Doch nach den ersten Zeilen lässt einen die Geschichte nicht mehr los.

Worum geht es?

Michael Hansen geht als deutschsprachiger Offizier nach dem Ende des Zweiten Weltkriegs nach Frankreich und von dort nach Bayern. Seine Eltern sind durch Zufall schon vor dem Krieg aus Deutschland nach Amerika geraten, wo sie dann geblieben sind.

Uwe Timm hat die großartige Gabe, Sachliches mit Poetischem zu verbinden. Während der junge Offizier von einem Auftrag zum nächsten eilt, bemerkt er den nahenden Frühling und kann die Farben und Stimmungen in Worte fassen. Ihm begegnen die ersten Nazis und Menschen, die keine Parteimitglieder waren.

Unwillkürlich kommen beim Leser Erinnerungen hoch an die ersten Eindrücke vom Einmarsch der Alliierten und von den armseligen, verhungerten Gestalten, die durch die Straßen der zerstörten Städte schlichen.

Die sauber gekleideten Soldaten und die abgemagerte und gedrückte Bevölkerung bilden einen krassen Gegensatz.

Hansen bekommt einen besonderen Auftrag: er soll etwas über die Rassehygieniker herausfinden, deren Ideologie der reinrassigen Bevölkerung zu den unmenschlichen Versuchen an Menschen und Behinderten im Nazireich geführt hatten.

In München findet er einen Antiquar, den Dissidenten Wagner, der den Eugeniker Alfred Ploetz kannte.

Im weiteren Verlauf berichtet er Hansen, der ihn im Auftrag des CIC verhörte, von einer ideologisch verbrämten Gemeinde zu Ende des 19. Jahrhunderts in Amerika.

Aufbauend auf sozialistischen und kommunistischen Gedankengut und den Ideen des französischen Revolutionärs Étienne Cabet, hatten sich die Auswanderer eine utopische Gemeinde mit Namen Ikarien vorgestellt und in die Praxis umzusetzen versucht.

Das Experiment scheitert, doch A. Ploetz wird zum Verfechter einer reinen Rasseidee.

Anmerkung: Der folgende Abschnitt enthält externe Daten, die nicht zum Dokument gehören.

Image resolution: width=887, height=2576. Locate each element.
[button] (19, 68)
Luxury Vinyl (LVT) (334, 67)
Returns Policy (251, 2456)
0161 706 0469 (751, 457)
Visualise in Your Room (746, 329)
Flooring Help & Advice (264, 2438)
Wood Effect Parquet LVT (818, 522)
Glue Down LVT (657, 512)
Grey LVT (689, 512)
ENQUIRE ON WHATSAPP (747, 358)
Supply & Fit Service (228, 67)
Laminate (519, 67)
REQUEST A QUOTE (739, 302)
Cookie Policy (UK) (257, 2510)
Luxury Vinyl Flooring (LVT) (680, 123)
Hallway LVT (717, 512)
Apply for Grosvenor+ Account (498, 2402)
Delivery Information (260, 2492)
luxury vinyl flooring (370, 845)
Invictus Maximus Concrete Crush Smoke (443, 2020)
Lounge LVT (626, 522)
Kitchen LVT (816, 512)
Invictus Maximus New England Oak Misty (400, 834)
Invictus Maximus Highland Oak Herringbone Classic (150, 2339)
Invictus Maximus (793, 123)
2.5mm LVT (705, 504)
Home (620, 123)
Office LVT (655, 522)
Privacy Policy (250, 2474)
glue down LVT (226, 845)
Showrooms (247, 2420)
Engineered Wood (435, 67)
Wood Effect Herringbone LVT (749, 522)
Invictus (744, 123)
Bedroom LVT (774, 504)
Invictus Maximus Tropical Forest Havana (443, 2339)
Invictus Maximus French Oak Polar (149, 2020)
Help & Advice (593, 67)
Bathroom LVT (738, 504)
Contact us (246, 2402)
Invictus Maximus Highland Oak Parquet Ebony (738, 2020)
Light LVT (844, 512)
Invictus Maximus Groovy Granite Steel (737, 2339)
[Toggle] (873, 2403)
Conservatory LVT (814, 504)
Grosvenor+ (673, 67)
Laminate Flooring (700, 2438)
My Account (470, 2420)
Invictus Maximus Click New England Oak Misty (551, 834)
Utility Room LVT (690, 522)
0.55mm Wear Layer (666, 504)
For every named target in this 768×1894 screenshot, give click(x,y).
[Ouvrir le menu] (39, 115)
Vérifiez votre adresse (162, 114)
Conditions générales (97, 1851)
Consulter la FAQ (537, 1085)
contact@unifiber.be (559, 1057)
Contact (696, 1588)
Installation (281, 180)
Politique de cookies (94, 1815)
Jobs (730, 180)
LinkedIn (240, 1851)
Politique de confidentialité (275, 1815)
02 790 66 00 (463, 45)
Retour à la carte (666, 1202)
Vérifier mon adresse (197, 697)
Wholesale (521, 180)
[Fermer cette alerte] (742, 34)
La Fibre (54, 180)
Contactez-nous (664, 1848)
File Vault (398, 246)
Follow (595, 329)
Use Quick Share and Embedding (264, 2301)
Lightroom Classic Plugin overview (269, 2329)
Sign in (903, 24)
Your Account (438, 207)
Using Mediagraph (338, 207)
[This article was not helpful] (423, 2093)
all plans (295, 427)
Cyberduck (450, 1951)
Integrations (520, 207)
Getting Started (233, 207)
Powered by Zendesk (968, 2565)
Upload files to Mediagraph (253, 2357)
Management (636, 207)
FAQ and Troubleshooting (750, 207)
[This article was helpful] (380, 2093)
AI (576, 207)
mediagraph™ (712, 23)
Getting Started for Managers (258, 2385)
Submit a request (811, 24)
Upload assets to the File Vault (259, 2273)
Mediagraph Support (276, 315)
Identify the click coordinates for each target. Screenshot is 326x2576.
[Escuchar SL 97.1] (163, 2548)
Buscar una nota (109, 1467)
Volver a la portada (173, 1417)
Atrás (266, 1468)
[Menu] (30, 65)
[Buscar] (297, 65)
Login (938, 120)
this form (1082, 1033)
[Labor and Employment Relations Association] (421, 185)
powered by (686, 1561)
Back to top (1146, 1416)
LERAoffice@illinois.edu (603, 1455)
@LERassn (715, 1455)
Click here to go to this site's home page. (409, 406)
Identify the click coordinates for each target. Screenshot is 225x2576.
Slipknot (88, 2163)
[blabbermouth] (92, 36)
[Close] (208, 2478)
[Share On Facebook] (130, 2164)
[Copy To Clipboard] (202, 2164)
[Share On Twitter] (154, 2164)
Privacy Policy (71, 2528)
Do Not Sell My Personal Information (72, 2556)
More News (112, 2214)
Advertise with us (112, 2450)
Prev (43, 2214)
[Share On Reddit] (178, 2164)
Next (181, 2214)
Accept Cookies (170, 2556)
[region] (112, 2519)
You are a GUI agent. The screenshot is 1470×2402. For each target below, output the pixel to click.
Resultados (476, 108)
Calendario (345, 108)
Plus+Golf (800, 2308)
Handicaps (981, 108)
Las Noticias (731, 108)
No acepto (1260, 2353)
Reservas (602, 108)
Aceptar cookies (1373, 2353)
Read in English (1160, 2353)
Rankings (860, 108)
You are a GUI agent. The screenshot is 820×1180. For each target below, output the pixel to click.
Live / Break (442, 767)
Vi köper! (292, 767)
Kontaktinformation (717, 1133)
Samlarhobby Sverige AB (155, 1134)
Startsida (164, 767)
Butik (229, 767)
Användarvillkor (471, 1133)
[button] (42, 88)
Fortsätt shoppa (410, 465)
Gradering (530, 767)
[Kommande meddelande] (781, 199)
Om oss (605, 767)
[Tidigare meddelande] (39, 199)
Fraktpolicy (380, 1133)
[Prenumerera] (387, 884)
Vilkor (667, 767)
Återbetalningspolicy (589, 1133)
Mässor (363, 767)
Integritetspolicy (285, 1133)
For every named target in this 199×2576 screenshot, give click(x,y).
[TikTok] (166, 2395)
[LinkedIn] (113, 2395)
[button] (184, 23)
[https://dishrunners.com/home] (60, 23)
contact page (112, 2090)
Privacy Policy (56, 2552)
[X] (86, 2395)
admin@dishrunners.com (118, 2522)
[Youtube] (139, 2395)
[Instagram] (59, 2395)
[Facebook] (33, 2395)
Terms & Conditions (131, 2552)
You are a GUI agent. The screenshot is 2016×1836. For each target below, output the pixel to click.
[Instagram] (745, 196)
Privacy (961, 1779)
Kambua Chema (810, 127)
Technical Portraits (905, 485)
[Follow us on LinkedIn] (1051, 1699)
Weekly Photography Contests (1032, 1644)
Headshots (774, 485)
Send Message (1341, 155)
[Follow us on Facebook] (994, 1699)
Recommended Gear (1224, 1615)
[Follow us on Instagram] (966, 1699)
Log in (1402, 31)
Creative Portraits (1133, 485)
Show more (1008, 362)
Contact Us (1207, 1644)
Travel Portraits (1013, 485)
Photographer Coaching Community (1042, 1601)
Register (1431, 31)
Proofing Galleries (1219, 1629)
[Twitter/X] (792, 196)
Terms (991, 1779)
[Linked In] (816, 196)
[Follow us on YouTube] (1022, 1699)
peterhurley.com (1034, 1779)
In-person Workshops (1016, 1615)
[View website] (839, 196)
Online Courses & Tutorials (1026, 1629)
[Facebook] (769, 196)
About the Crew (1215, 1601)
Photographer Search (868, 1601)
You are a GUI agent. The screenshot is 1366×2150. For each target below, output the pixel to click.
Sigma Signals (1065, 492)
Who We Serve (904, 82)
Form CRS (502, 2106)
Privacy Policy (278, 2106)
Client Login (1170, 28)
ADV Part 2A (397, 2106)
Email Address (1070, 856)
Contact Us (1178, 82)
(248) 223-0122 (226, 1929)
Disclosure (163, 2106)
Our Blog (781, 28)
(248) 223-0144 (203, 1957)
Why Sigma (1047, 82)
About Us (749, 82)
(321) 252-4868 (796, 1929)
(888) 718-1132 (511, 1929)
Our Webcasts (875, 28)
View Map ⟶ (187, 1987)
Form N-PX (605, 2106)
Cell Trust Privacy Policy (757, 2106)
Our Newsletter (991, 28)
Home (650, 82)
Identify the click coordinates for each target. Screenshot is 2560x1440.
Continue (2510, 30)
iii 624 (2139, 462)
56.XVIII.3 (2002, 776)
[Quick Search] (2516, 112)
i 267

Nun beginnt eine lange Abhandlung über die Verhöre und zugleich des Lebens der amerikanischen Soldaten in Deutschland.

Uwe Timm nimmt sich Zeit, in seinen Perspektiven zwischen Verhören und Leben in Deutschland zu wechseln.

Auf diese Weise entsteht ein atmosphärisches Bild dieser „Zwischenzeit“. Zwischen dem Kriegsende bis zur Normalisierung des Lebens und Gründung der BRD lagen einige Jahre, in denen Fraternisierung verboten und schließlich übersehen wurde. Jeder sah am Ende, wie er am besten durchkam.

Das Buch ist umfassend und beleuchtet die Zustände der Euthanasie, über die schon während des Krieges und erst recht danach die unmäßigsten Behandlungspraktiken und Menschenversuche bekannt wurden.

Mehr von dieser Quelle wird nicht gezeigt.